Sōja (総社市, Sōja-shi) is a city located in Okayama Prefecture, Japan. As of 31 March 2023, the city had an estimated population of 69,428 and a population density of 330 persons per km^{2}. The total area of the city is 211.90 sqkm.

==Geography==
Sōja is located ancestral Okayama Prefecture. The Takahashi River runs through the city from northwest to south. The northern and western parts are located in the southern part of the Kibi plateau, and the southern part also forms a hilly area. The central area, which is the urban area, originally formed a small basin in the floodplain of the Takahashi River.

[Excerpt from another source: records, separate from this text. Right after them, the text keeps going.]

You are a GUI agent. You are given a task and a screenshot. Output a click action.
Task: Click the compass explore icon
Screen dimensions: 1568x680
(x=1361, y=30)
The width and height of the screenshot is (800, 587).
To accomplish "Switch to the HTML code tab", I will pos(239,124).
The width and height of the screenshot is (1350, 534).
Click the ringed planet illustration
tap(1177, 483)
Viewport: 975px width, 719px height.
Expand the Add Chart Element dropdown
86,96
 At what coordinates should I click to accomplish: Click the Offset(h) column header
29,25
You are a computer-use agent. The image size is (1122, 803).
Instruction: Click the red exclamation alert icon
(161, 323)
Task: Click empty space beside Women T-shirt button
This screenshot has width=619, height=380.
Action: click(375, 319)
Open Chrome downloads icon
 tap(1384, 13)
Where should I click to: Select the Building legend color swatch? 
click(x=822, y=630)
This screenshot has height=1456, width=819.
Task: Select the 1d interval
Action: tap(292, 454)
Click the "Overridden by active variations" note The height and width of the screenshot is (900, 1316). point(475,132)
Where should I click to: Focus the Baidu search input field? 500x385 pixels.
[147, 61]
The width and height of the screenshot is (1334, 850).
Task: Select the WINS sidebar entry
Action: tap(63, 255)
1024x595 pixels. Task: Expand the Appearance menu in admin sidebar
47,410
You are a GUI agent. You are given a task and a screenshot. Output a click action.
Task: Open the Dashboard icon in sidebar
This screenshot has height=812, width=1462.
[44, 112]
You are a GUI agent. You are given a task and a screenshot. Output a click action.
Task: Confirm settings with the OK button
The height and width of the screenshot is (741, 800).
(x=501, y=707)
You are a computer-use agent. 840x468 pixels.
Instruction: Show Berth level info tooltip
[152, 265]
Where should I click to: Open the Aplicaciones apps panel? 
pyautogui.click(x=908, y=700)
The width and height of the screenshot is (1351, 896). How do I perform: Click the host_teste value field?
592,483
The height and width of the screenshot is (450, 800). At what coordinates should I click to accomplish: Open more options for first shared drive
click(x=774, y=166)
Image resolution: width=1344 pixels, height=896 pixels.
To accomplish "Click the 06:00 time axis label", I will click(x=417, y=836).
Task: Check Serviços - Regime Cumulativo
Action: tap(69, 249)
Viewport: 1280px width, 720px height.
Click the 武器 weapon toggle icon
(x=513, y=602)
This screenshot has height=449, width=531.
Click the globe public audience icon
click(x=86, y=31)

===Adjacent municipalities===
Okayama Prefecture
- Ibara
- Kibichūō
- Kita-ku, Okayama
- Kurashiki
- Takahashi
- Yakage

===Rivers===
- Makidani River
- Shinpon River
- Takahashi River

===Mountains===
- Kijōyama
- Mount Fuku
- Mount Karube

===Climate===
Sōja has a humid subtropical climate (Köppen climate classification Cfa) with very warm summers and cool winters. The average annual temperature in Sōja is 14.7 °C. The average annual rainfall is 1392 mm with September as the wettest month. The temperatures are highest on average in July, at around 26.6 °C, and lowest in January, at around 3.5 °C.

==Demographics==
Per Japanese census data, the population of Sōja has been increasing for the past 50 years.

== History ==
The Sōja area is part of ancient Bitchū Province and was the center of the ancient Kingdom of Kibi. The Tsukuriyama Kofun, the 10th largest burial mound in Japan, and the mountain-fortress of Ki Castle are among the many surviving relics of that period. During the Nara period, the Bitchū Kokubun-ji and provincial capital were located in what is now Sōja. The area prospered in the Muromachi period onwards as a "temple town" at the gates of the Bitchū-no-kuni Sōja-gū from which it derives its name.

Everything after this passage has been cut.